Há dias encontrei “Sobe a Maré Negra” e decidi ler Drabble em português. Não sendo um livro empolgante – daqueles que me fazem deixar tudo de lado – é, no entanto, um verdadeiro tratado sobre os anos maduros durante os quais Fran, uma das personagens principais (já bem entrada nos setentas), pretende continuar comandante do seu destino e senhora da sua alma. A velhice é um dos temas mais importantes deste livro, já por si um tema para heroísmo e que requer, por isso, toda a coragem do mundo. Há, nestas 356 páginas, uma reflexão sobre a decadência na velhice e a estranheza perante o desejo de a raça humana se querer perpetuar, de querer continuar a viver a todo o custo… Francesca leva-nos pela mão numa viagem pelas angústias do envelhecimento, pelos seus medos e mitos.

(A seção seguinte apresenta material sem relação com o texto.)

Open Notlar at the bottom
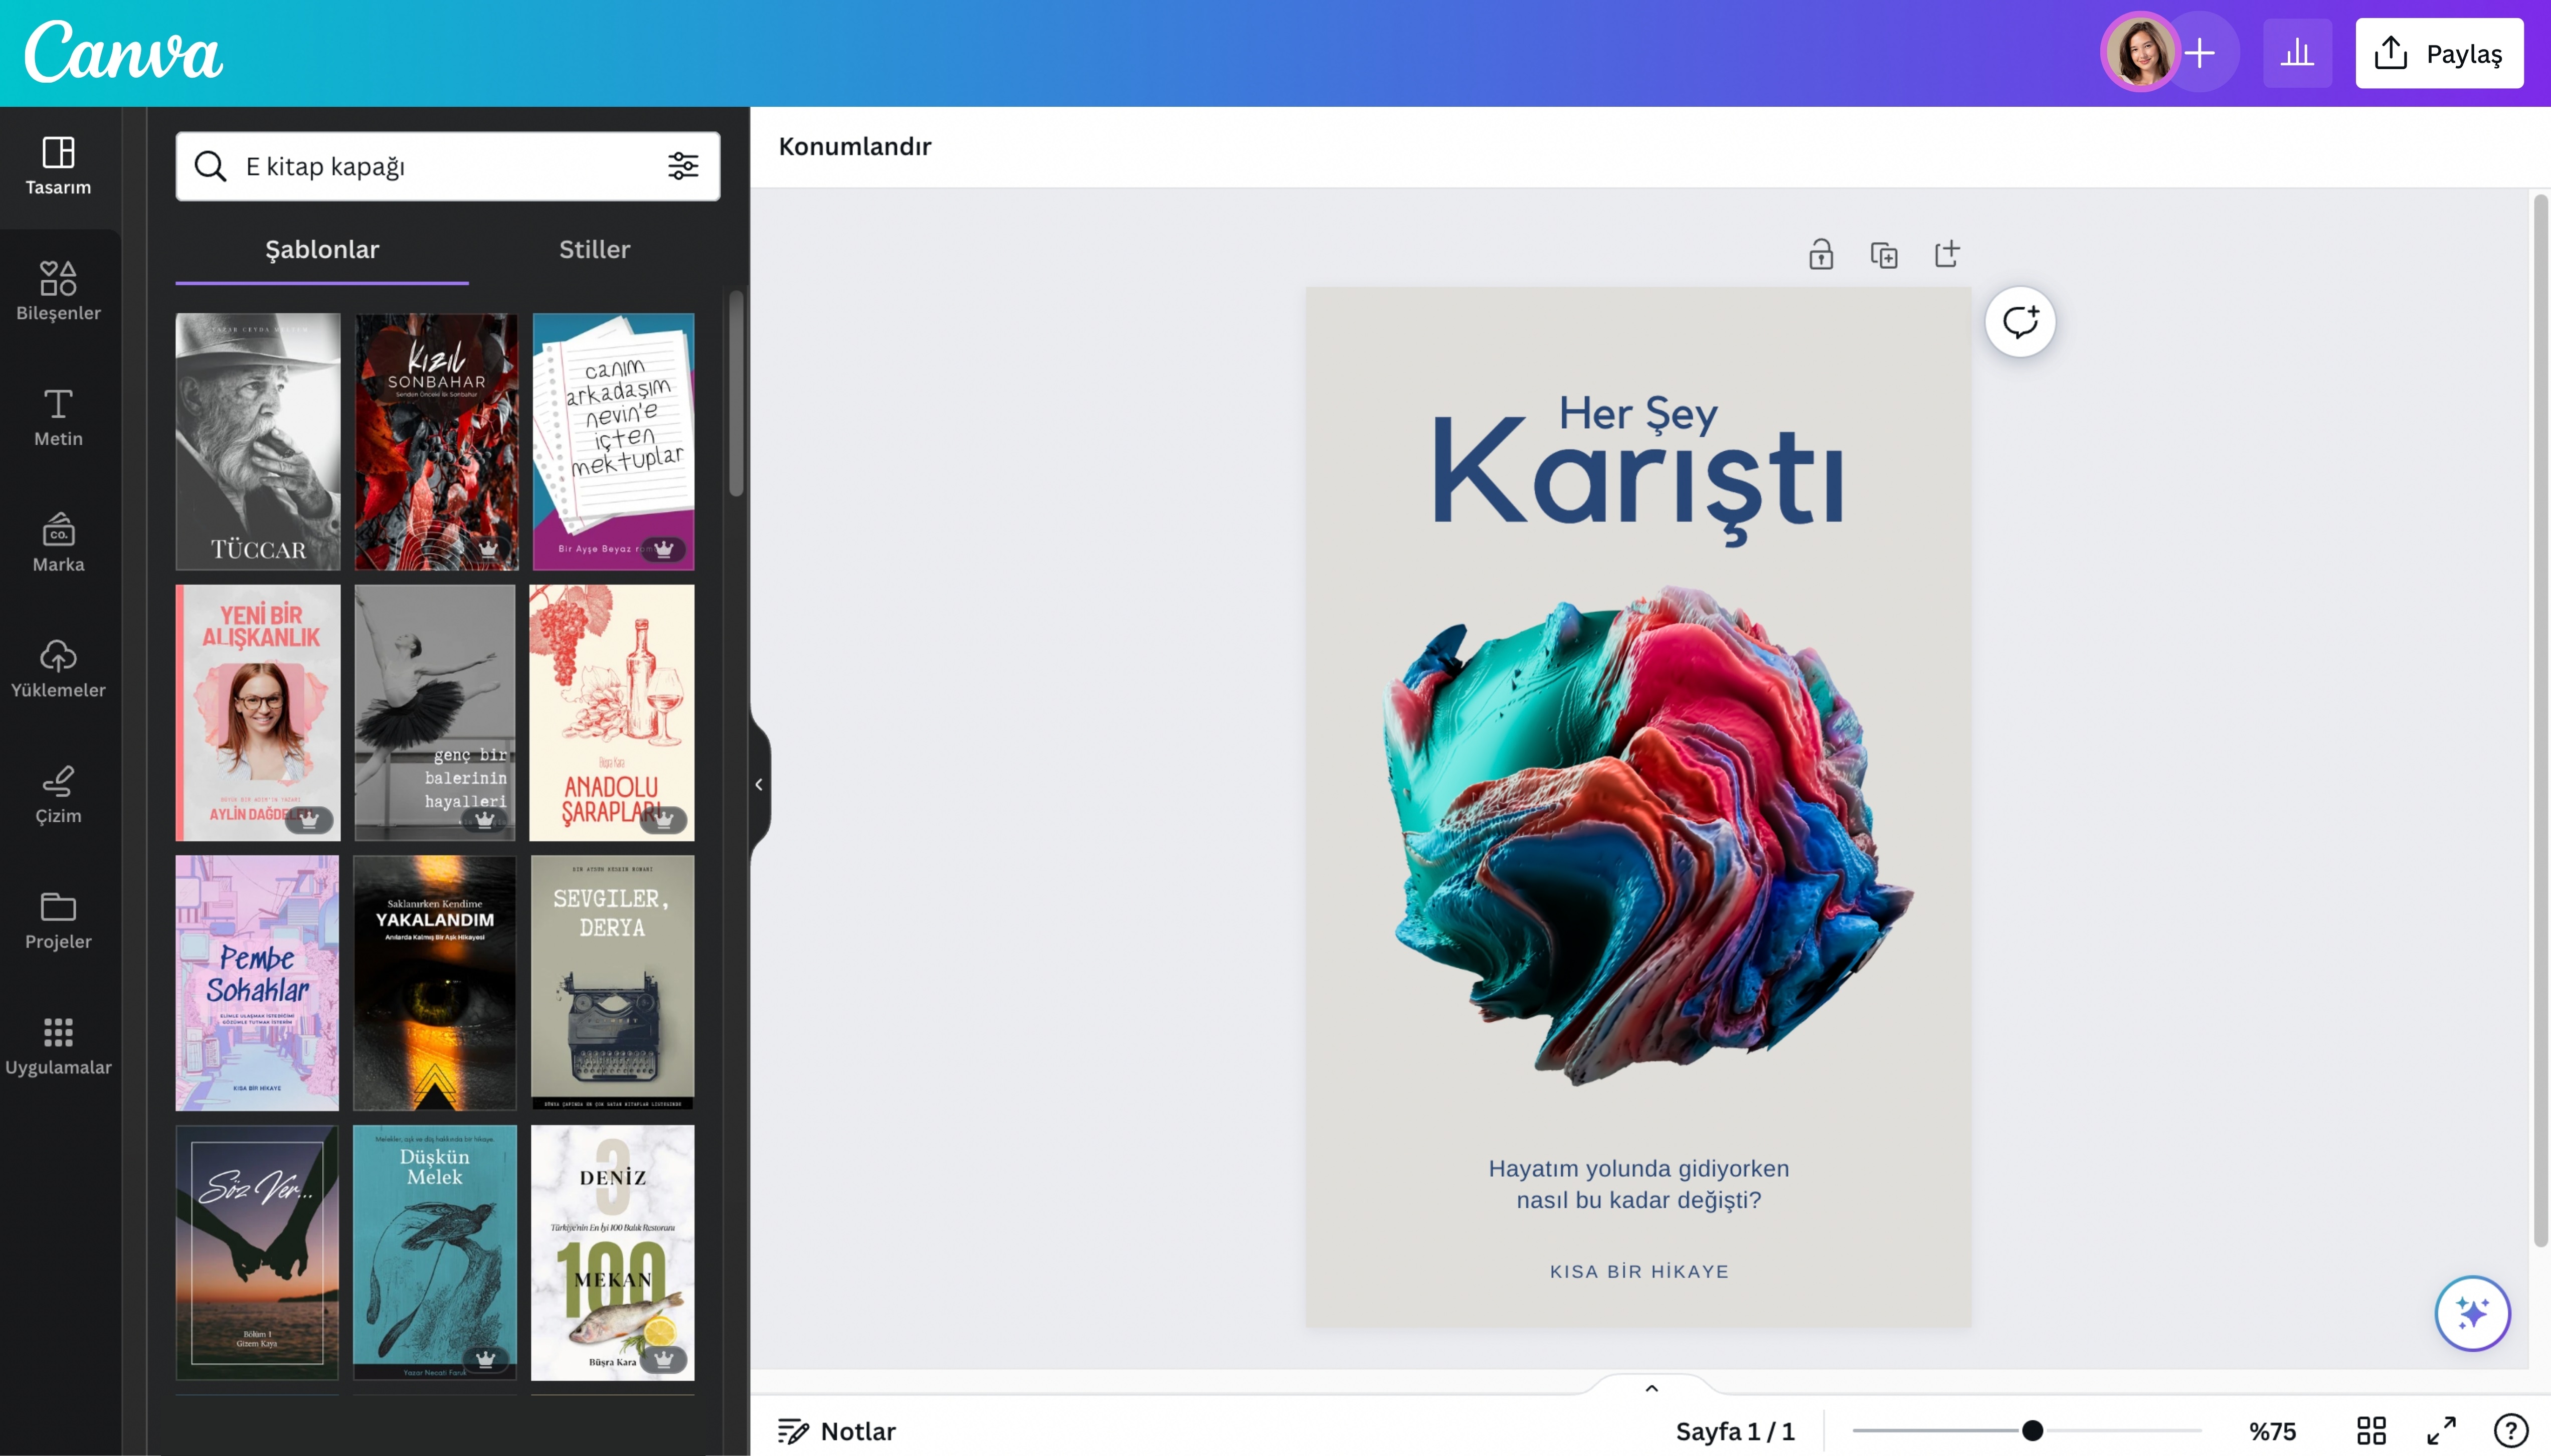The image size is (2551, 1456). coord(839,1430)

Há quem pense que as nossas emoções encolhem à medida que envelhecemos e que a paz de espírito se instala. Nada mais falso. Novos tormentos nos assustam e lidar com a decadência, a morte e as últimas coisas é tudo menos pacífico. Eis uma reflexão sobre a crise de fim de vida perante a qual a crise de meia-idade é uma brincadeira de criança mimadas. Mas terá a velhice algum conforto? Envelhecer pode ser uma viagem fascinante em direção ao desconhecido. Mas esta é apenas a boa maneira de a encarar. Há depois a outra… a maneira de enfrentar a velhice e a doença com uma pastilha mágica, uma cabine de suicídio ou um bilhete só de ida para a Suiça. À medida que se envelhece, afirma Fran, tornamo-nos mais egoístas, vivendo para os nossos apetites. E assim deverá ser…

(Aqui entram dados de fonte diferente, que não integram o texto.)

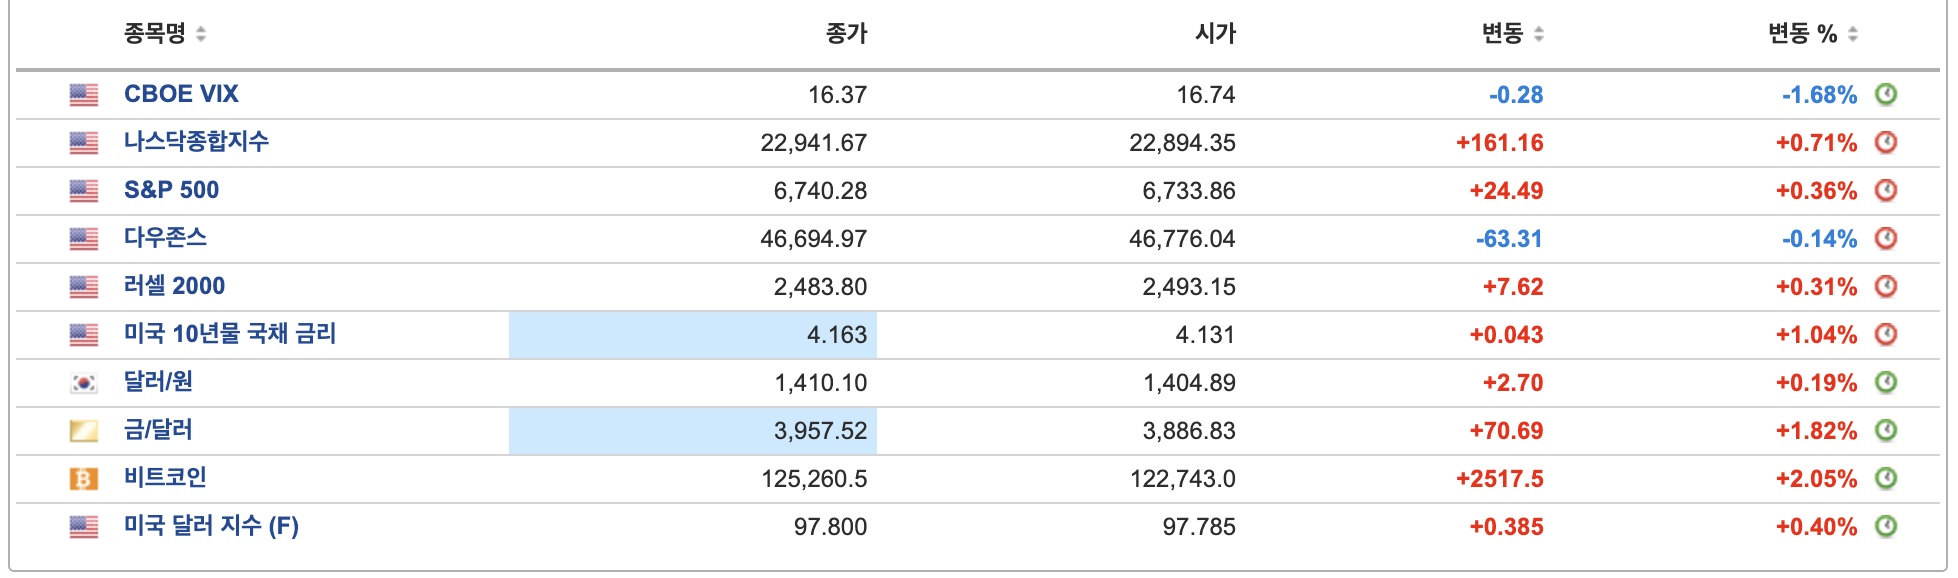The width and height of the screenshot is (1958, 578).
Task: Click the red clock icon in 나스닥종합지수 row
Action: [x=1884, y=142]
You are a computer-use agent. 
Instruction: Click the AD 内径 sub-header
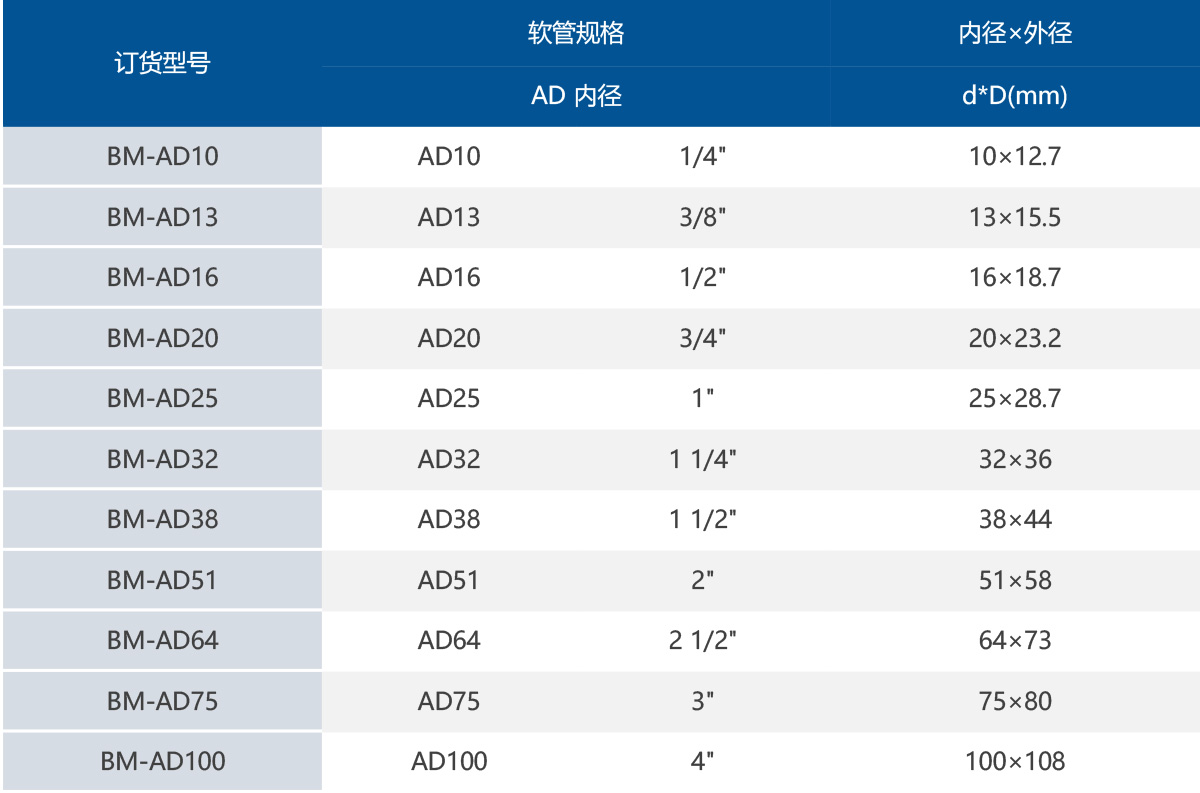click(576, 96)
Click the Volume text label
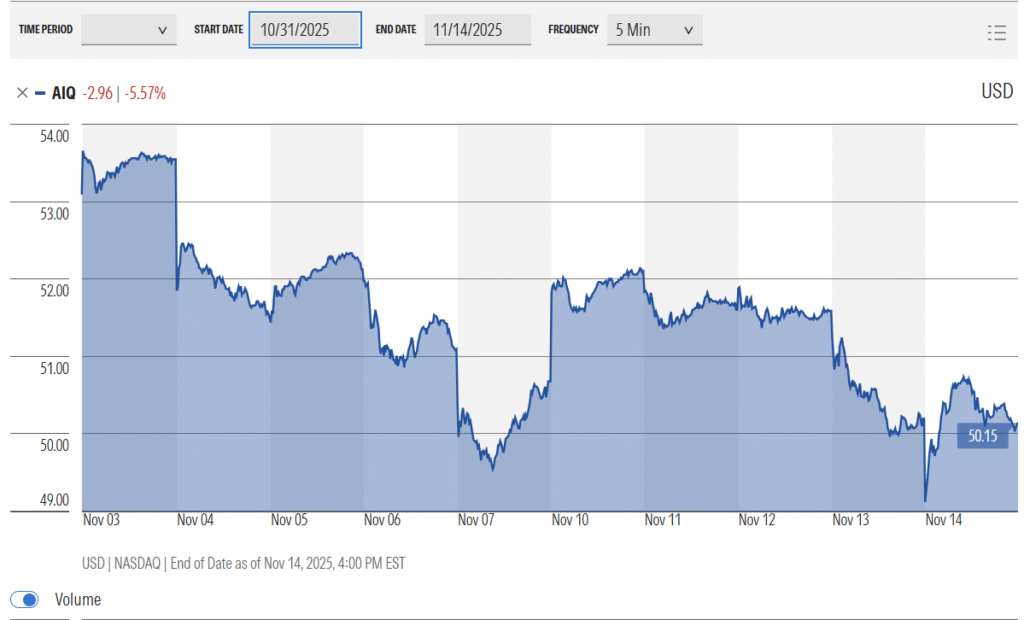1024x620 pixels. pos(78,600)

Em suma, a vida é vista como uma viagem, uma peregrinação com um destino, um fim. De nada adianta vivermos rodeados dos mecanismos que criámos para negar a morte ou negar o cumprimento do nosso destino. Por isso, muitos acabam por chegar ao fim incapazes de fazer as suas despedidas, dementes, incontinentes, amnésicos, afásicos e indignos. No fundo, “velhos tolos que não tiveram a coragem de beber o último whisky e deitar fogo à cama com um último cigarro.”
Só Antígona escapou a ser velha, morrendo nova.
A certeza? Vamos todos morrer.
Mais vale gozar tudo o que pudermos, enquanto ainda navegarmos do passado para o presente sem interrupções, numa corrente de consciência que desenhe curvas e círculos sobre nos próprios.